私が闇の魔力を持つものとして感じたように、トーマも何か、本能的なもので感じ取っているのだ。



この棺の中にいるものは、紛れもなく“別格”であると。



やがて、ゆっくりと棺桶の蓋が開き、上体を起こした吸血鬼アルキバの姿が露になる。

アルキバは、私がイメージしていたようなマント姿でも、白い髭を蓄えた老人でもなかった。




年の頃はせいぜい二十代後半くらいだろう。

肌は透けるように白く、長い黒髪を肩に流し、切れ長の目には黒曜石の瞳が嵌め込まれている。
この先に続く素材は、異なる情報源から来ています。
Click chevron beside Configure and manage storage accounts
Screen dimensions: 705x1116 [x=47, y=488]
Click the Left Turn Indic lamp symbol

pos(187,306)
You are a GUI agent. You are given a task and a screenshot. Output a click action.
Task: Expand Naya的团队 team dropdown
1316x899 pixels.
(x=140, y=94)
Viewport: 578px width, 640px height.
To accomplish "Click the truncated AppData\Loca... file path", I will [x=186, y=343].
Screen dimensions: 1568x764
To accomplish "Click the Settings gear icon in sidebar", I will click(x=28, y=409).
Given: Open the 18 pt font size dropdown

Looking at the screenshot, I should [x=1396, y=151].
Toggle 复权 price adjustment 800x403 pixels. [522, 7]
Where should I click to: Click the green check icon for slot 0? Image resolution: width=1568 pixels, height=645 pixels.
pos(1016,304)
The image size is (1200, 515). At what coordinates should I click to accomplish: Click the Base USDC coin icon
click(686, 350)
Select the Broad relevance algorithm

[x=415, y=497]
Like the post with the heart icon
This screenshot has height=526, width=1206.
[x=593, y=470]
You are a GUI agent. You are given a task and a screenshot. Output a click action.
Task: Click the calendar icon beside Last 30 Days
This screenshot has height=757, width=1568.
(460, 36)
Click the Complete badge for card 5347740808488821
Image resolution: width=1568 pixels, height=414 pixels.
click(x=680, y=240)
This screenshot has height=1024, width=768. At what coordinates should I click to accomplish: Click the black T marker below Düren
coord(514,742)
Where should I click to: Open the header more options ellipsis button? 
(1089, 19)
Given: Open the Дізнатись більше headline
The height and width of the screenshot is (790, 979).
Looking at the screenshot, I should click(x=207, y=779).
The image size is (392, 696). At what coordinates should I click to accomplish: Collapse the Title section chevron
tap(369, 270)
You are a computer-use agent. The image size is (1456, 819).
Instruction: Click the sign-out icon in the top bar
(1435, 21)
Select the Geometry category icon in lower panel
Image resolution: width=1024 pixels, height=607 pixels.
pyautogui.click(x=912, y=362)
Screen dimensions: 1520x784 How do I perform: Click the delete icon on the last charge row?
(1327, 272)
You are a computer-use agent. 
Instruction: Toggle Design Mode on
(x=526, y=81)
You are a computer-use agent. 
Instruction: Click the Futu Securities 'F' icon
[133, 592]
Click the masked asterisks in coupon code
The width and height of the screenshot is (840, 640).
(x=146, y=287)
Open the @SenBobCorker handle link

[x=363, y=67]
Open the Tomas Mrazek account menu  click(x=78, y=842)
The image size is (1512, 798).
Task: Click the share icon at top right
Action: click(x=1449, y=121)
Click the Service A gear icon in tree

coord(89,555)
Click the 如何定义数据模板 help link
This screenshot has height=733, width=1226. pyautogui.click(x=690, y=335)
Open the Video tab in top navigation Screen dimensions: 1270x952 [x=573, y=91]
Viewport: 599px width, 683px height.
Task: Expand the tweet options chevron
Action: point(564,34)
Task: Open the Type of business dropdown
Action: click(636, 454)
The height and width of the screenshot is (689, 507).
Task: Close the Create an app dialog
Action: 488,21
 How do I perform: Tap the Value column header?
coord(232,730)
服装だけは少し懐かしさを覚えるような古めかしい装いだったが、男の落ち着いた雰囲気に黒ずくめの貴族衣装はよく似合っていた。


綺麗なひと、と私は思った。


──率直に言って、『ユグハー』の攻略キャラに出てこなかったのが疑問に思われるような美青年である。




まだ寝ぼけているのだろうか。

アルキバは眠たげな目で立ちすくむ私と、唸り声を上げるトーマを見据えると、テオドラに向かって一言訊ねた。


「……客人か?」

「ええ、アルキバ様。ヴァイオレットとトーマです」

「……そうか、なら──」


目を瞑ったアルキバが棺桶の蓋を掴み、




再び中に体を横たえたかと思うと、ずずず、と重たげな音をたてて棺桶に蓋をした。




…………………はい?




「ちょっとアルキバ様!お客様だってば!!」

「私はまだ眠い…………客人の対応はしておいてくれ……」

「いいからほら、起きてマンドラゴラの薬飲んでってば、あんたホントにいい加減死んじゃうから!!」

「あと五百年はいける…………やめろテオドラ開けるな、眩しい…………」



………………えーと。


どうすればいいのかわからなかったのだろう、トーマが困ったように私の方を見上げる。

……いや、私も何かよくわからないけど、たぶんそんなに、思ったほど危ない感じではないと思うよ。



「アルキバ様ーーッ!」



完全に閉まった棺桶の蓋に向かって、テオドラが叫んだ。